The network has historically been composed of hundreds of separate elements including routers, switches, firewalls and optical multiplexers - often dedicated physical appliances with specific hardware and software components.
The main drawbacks of these closed systems is that they are made up of several layered generations of technology fraught with operational complexity, vendor lock-in, growing maintenance costs, and slow innovation due to a lack of flexibility. In short - the antithesis of a cloud-first model.
As enterprise IT has evolved, these expensive networks coupled with the complexity of a multi-cloud, multi-vendor approach means organisations need a way to seamlessly integrate and coordinate a multitude of cloud-based applications and data from a single platform or dashboard.
This is where a NaaS platform, such as Console Connect, can provide all the benefits of dedicated, private connections, coupled with the flexibility of a flexible, scalable, cloud model for management and deployment.
APIS CONTINUE TO BE A GAME CHANGER
Furthermore, NaaS goes beyond offering control of the network from a single pane of glass to a level of orchestration that delivers more benefits in terms of business agility.
For cloud connectivity, a company will typically pay for the time a dedicated link to the cloud is active, as well as for data transferred out of the cloud. So organisations don't want to leave such access links fully open all the time - like a faucet running at full capacity for no reason.
The purpose of APIs is to ensure that connectivity between different IT assets remains strong enough to enable efficient collaboration even as workflows and processes are likely to change. Without access to APIs, partners can’t easily interact with an organisation’s data or processes, and collaboration will be compromised, leaving them vulnerable to competition.
In a NaaS world, APIs can optimise spend. As Paul Gampe, CTO of Console Connect, explains: “I can hit a Console Connect endpoint with a backup script and increase my connectivity to the cloud from 50Mbps to 500Mbps. The backup script operates and then at the conclusion of a backup it hits that API endpoint again and brings the connectivity bandwidth back down from 500Mbps to 50Mbps.” With NaaS, customers are able to do introduce that level of orchestration and automation, and there's an economic incentive to do so.
An additional benefit of Console Connect API integration is abstracting the rate of change that happens in the cloud provider API endpoints, providing a consistent experience. AWS, Azure, Google, Tencent, Huawei, and others, all have their own way of doing things and an administrator with multiple clouds has to learn multiple systems.
A stable API endpoint for the enterprise unifies that experience. So regardless of whether an organisation is doing a backup into Azure or a backup into Alibaba they get the same experience and API endpoints.

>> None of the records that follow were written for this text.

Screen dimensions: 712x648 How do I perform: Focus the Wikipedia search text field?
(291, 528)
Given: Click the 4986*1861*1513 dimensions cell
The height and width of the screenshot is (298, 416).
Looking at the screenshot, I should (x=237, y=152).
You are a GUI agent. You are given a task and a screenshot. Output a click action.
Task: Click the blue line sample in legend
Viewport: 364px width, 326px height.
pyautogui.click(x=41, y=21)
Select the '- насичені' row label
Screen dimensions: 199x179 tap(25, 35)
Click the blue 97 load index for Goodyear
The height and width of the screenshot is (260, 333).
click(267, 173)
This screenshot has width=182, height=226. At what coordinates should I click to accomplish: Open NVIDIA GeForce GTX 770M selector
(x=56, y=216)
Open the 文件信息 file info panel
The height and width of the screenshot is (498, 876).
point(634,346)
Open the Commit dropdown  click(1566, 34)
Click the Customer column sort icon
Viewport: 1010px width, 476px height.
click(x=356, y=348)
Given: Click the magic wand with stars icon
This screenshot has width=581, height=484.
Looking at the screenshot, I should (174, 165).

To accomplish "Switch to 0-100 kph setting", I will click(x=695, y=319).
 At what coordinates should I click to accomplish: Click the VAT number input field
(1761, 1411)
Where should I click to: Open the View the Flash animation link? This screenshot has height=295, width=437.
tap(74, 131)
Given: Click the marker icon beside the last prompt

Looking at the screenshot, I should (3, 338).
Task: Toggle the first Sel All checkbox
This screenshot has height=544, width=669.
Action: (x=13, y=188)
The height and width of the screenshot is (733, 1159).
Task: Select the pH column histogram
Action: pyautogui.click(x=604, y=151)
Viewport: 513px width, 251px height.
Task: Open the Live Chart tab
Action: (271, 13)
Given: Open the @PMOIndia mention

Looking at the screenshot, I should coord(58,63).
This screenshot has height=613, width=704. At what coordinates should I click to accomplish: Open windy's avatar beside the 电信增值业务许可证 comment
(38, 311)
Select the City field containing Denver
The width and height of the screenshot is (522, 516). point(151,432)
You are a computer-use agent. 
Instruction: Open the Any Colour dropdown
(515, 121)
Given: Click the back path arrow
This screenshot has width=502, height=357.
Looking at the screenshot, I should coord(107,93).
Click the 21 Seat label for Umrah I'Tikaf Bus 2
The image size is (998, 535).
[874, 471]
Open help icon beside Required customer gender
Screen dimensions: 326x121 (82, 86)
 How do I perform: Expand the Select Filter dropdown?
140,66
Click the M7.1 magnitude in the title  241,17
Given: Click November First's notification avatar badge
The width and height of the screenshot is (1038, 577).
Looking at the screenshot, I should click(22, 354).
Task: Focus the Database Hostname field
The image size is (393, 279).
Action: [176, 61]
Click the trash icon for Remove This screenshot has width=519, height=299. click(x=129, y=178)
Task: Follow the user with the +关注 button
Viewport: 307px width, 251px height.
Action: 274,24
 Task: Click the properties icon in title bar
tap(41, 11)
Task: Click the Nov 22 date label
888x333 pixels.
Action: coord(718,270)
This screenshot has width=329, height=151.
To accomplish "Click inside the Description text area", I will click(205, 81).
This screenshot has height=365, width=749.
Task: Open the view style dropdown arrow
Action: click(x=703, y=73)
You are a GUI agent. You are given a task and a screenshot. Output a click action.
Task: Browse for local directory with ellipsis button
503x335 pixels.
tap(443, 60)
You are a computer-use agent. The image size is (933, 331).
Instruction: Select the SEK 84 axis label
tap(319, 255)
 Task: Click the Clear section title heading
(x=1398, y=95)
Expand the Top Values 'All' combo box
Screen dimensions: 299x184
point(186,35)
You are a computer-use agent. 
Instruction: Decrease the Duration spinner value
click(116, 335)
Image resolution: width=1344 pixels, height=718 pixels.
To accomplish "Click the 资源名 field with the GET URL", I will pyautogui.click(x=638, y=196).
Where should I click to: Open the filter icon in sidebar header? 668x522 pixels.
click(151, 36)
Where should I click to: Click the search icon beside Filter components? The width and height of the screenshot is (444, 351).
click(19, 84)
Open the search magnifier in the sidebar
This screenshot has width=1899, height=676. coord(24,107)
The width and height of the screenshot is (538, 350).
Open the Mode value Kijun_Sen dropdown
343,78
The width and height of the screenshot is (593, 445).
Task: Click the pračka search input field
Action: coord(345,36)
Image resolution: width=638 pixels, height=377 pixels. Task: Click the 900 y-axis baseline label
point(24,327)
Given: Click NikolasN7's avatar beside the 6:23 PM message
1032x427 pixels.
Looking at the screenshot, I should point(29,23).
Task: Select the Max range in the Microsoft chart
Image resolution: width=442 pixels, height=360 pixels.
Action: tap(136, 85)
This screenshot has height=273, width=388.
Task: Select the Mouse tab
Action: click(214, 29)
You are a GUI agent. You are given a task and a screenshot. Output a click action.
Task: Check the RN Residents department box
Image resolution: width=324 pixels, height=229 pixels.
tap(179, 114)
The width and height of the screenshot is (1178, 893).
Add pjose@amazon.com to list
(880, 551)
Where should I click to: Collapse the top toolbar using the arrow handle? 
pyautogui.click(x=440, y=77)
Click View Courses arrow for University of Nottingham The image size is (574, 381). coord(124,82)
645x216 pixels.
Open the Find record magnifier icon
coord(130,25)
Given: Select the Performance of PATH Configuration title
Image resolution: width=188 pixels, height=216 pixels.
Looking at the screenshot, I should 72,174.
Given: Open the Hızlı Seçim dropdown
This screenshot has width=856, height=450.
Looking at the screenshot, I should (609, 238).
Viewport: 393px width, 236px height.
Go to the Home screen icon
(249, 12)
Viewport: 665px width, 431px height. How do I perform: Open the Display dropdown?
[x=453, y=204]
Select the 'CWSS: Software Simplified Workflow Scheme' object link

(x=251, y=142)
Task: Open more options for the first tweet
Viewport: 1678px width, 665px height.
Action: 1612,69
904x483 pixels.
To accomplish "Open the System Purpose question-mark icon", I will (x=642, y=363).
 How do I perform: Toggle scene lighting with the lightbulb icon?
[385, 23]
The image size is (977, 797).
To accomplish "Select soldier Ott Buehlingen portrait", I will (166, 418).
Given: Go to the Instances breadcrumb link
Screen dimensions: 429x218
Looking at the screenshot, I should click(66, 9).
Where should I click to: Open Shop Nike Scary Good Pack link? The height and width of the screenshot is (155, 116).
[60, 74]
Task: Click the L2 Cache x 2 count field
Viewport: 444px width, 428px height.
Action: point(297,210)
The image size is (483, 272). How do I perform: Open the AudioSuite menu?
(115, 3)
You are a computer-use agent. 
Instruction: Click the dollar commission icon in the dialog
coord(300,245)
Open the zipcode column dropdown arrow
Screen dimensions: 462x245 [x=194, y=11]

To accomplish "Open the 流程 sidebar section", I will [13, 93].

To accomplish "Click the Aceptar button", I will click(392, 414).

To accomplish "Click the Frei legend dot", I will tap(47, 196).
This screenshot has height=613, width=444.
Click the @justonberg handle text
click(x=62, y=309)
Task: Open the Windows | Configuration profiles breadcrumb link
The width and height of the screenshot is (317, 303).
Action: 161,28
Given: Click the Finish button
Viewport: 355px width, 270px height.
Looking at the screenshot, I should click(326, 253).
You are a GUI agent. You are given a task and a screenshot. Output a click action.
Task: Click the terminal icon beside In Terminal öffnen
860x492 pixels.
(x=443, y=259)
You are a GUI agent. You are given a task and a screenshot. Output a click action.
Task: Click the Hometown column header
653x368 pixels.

So while NaaS has a lower cost structure - shifting from a capex to an opex model - it also offers a greater degree of operational automation with better capabilities to architect and create new services.
In this way, the WAN shifts from being a static asset to a dynamic resource that delivers strategic advantages, not least because the network itself is more flexible but also because it becomes a platform enabling a services marketplace. Enterprises are no longer bound by the direct relationships they or their network provider has with partners, but instead have free access to the entire cloud ecosystem.